▶ **Your assignment**:
Reproduce, please, only the lines from the first line below to the line containing "Task: Click the 70.00 strike price cell", inclusive.

▶ **Data records**:
++++++++++++++++++++

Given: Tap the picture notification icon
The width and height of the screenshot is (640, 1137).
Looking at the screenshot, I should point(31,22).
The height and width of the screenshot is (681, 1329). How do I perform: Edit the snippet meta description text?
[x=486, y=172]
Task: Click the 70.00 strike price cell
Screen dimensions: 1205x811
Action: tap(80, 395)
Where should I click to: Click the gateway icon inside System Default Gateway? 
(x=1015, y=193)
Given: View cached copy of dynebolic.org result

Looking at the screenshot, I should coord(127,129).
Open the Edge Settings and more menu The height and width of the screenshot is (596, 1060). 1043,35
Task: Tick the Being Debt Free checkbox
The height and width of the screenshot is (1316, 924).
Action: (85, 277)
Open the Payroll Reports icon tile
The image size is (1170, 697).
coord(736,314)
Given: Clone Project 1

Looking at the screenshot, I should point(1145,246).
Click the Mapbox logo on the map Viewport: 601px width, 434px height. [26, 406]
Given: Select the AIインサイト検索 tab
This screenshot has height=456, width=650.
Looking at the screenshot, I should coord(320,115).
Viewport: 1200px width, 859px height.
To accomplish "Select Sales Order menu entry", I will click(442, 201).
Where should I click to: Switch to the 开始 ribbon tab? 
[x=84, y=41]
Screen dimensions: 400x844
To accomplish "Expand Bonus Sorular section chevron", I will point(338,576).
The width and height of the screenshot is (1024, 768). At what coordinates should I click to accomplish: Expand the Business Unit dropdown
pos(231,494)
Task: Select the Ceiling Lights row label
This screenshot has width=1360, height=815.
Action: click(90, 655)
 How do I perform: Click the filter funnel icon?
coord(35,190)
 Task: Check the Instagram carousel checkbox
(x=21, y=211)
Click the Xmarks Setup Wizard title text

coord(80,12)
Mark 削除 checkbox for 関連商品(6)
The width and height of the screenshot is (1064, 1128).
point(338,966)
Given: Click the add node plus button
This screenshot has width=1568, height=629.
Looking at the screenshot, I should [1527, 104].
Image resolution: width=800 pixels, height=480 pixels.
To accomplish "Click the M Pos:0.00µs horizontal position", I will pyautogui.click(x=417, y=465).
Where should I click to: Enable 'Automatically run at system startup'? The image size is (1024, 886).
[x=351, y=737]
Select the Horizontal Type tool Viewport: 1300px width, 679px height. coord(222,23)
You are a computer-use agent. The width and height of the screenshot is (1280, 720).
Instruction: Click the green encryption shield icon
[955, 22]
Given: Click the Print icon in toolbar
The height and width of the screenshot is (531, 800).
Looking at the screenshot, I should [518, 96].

++++++++++++++++++++

▶ **Problem solution**:
Given: Tap the picture notification icon
The width and height of the screenshot is (640, 1137).
Looking at the screenshot, I should point(31,22).
The height and width of the screenshot is (681, 1329). How do I perform: Edit the snippet meta description text?
[x=486, y=172]
Task: Click the 70.00 strike price cell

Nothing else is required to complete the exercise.